All of us have gone through points like this in our lives, and all of us will go through them again. However, sometimes it takes moments like these to realize that nothing is good or bad at any given moment. Rather, it is only what the outcome is, that will tell us if something seemingly disastrous, is merely temporary misfortune leading us to lasting prosperity. For example, most people have experienced a break-up at some point in their life. At the time it may feel crappy. You may even be depressed and feel dejected. However, the one thing I have never heard anyone who was in a relationship say is, “Man, I sure do miss the last relationship I was in.” Basically, what if getting dumped, is exactly what you need to meet the person of your dreams? Because you have to know the person that isn't what you dream of, to realize when someone is the person of your dreams. Often life isn’t kicking us in the proverbial balls. Instead, sometimes life is kicking us in the ass in order to make significant positive changes in our lives.

Additionally, at rough times, we also have to remember there are always someone else that has it worse than us. For me, I had to remember the man I met in Antigua, in the Caribbean, years back. I remember, how happy he seemed when he showed me his 300 square foot home he lived in with his family of four. Or how he told me about his 17-year old son, who had a genetic disease and wasn’t expected to live to be 20. He said to me, “I tell my son, you don’t feel sorry for yourself.

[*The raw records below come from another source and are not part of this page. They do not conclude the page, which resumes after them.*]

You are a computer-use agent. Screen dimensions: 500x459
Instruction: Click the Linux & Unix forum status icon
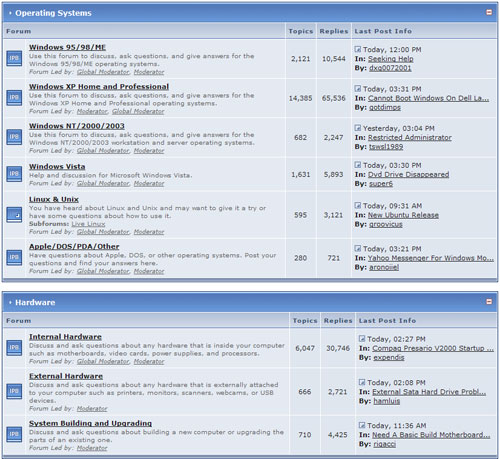tap(14, 215)
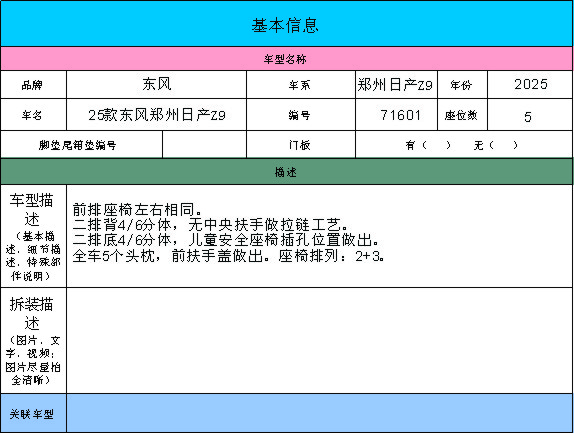
Task: Click the 基本信息 header cell
Action: (286, 24)
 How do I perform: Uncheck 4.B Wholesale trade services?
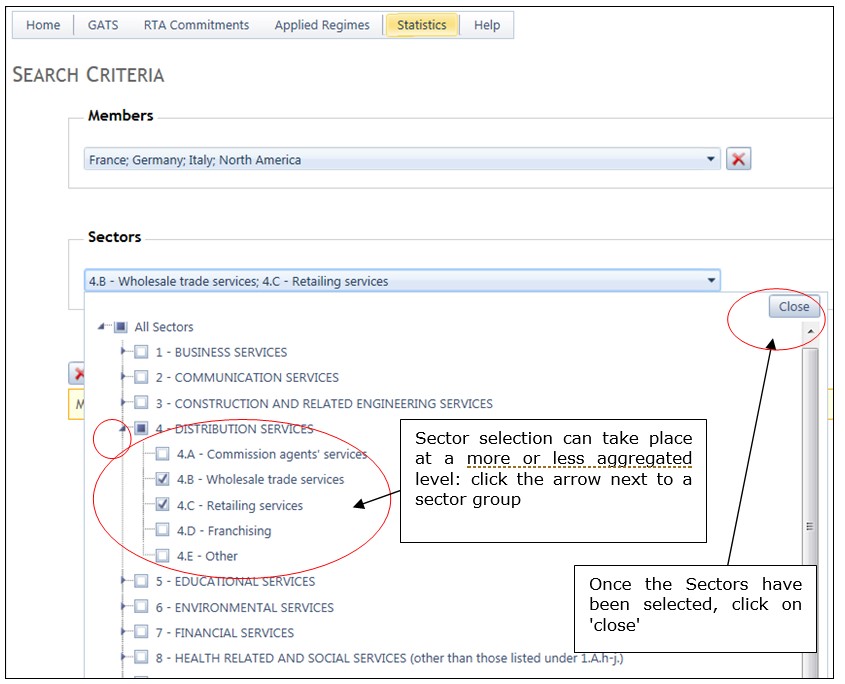(x=162, y=479)
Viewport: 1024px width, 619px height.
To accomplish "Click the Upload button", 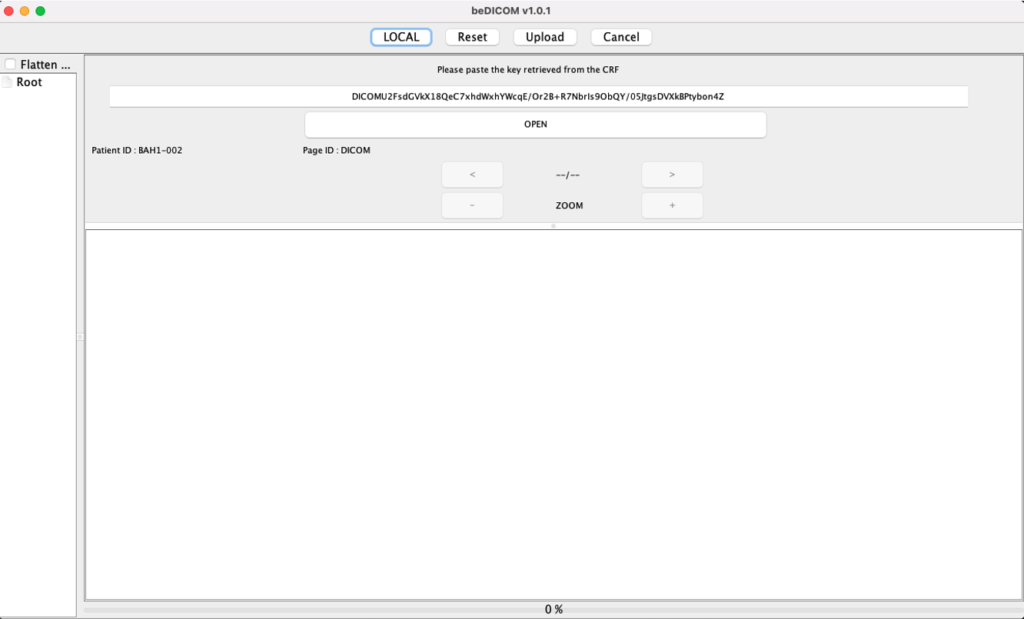I will point(545,37).
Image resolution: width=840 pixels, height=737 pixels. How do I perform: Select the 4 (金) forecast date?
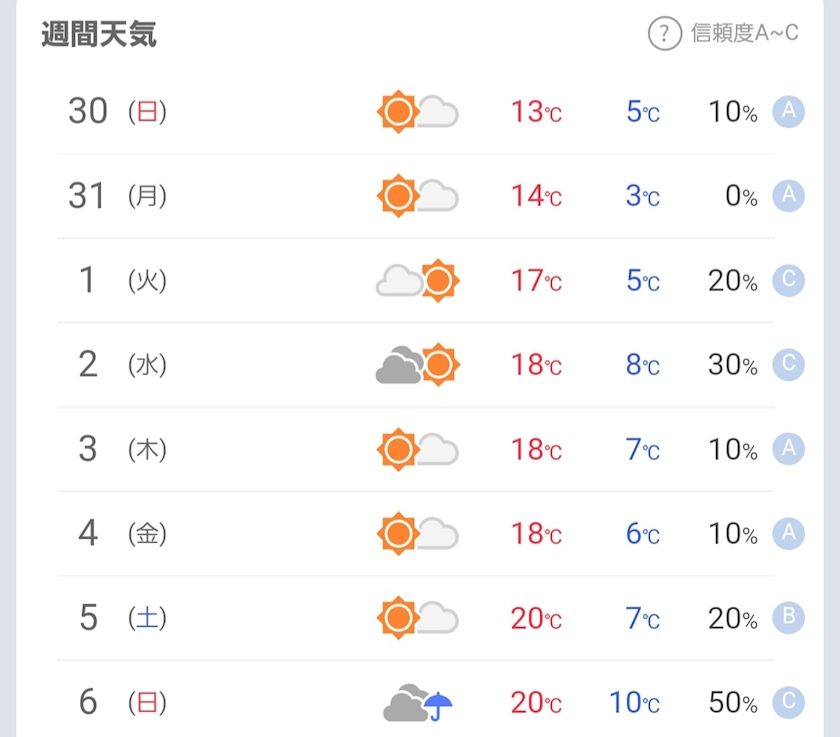point(122,533)
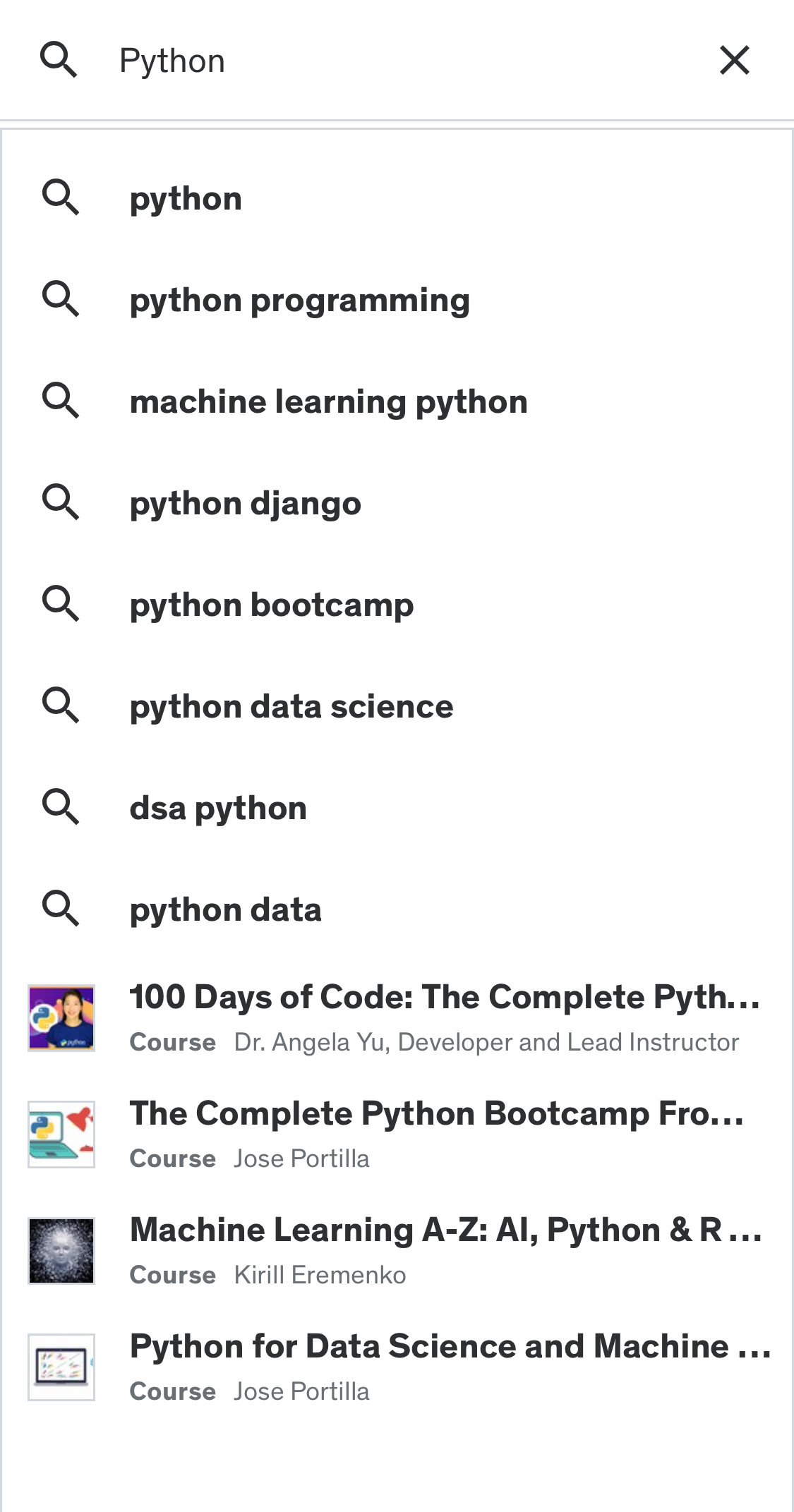Screen dimensions: 794x1512
Task: Select the machine learning python suggestion
Action: [328, 401]
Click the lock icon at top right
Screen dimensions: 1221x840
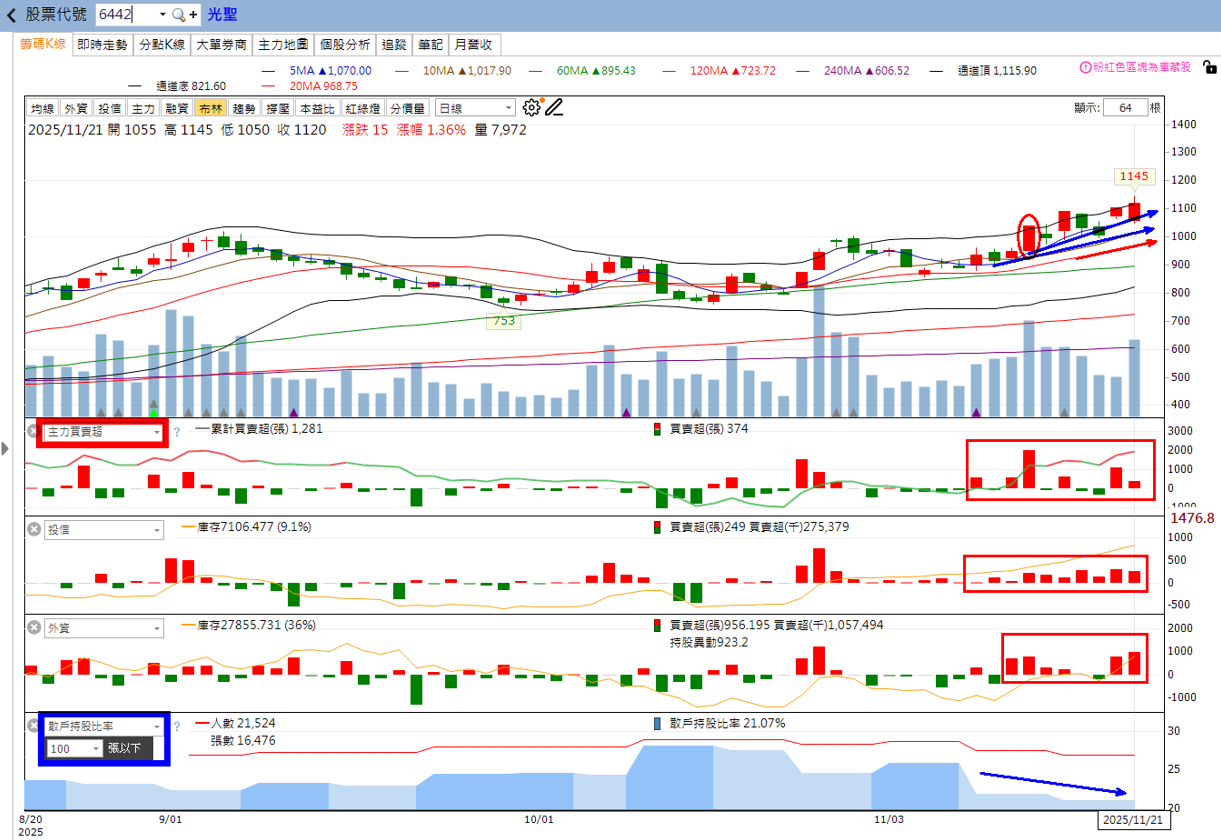coord(1208,69)
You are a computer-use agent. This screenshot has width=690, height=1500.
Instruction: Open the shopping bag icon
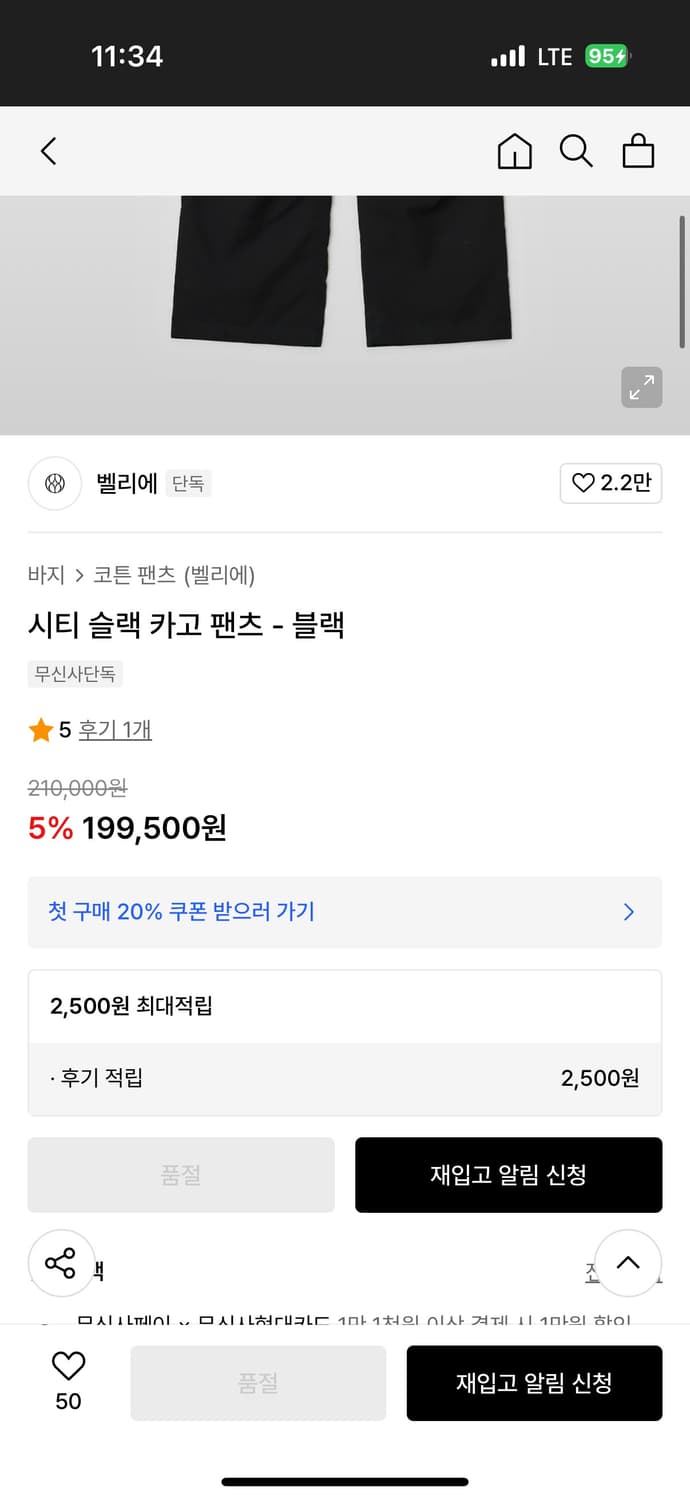(x=638, y=151)
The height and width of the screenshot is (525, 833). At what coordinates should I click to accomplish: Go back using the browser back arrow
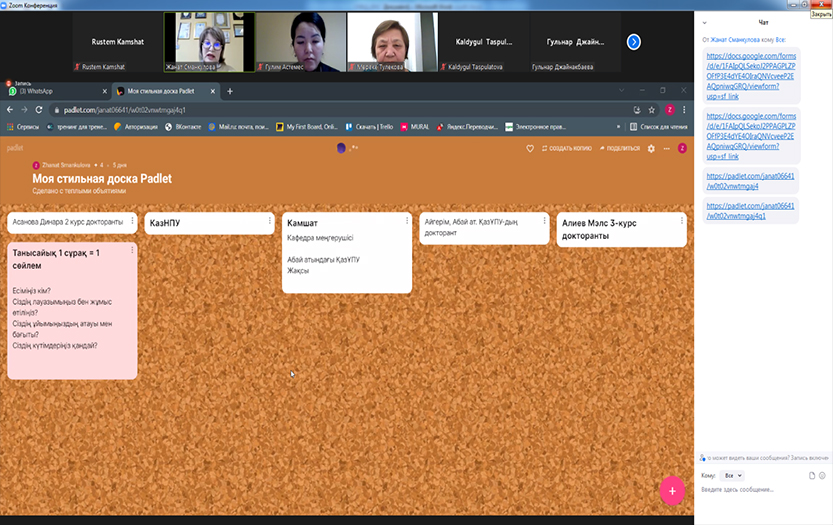point(11,110)
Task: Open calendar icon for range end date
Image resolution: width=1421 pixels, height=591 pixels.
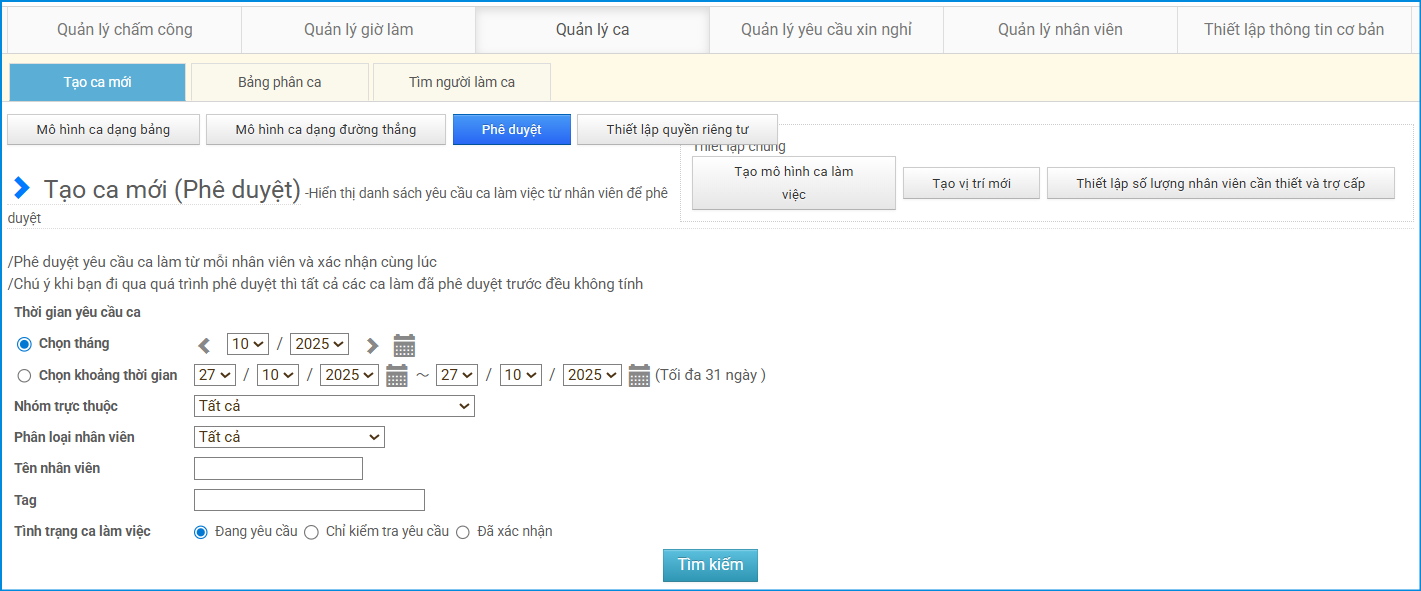Action: click(x=639, y=376)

There are others who have it worse than you do.”

Or even closer to home, I remember the middle school student, I sat on a school bus and talked with a couple of months back. The bus driver had called the police because he and another student had got into a fist fight on the bus. I remember how he told me he was sorry for what he had done, and how his emotions had got the best of him because the other student had playfully made a joke about his mother. The joke happened to strike a significant chord with this young man because his mother was dying of cancer and almost assuredly would never see him grow up.

Lastly, sometimes we have to remember that during our roughest of times it feels like we are stranded and lost in a vast desert of nothingness. However, God doesn’t abandon us to a wasteland, and we are never really alone. Sometimes, the blessing we want is right in front of us. However, it is like discovering an orange for the first time in our life.

If you were starving and thirsty and bit into the orange, you wouldn't receive any relief, and you might be quick to throw it away. However, the aid we seek just requires us to struggle and peel off the orange's tough outer layer. Once you peel back the outer layers, you discover the sweetness and blessing you desire.

So maybe our no-good, terrible, very bad weeks, are just the work that is necessary for us to peel back the layers so we can reach our fantastic, incredible, very good future. As for me, what fruit will come from my no-good, terrible, very bad week? Well, I’m not sure yet. That is yet to be seen. However, I trust that a Divine source of power has not given me the opportunity to share my story and this message with you, only to not demonstrate its validity.

Truthfully, I wouldn’t want to have an amazing, fantastic, very good future, if it meant I didn’t have a chance to have others believe in the greatest of their own futures, and to trust, they too can be amazing.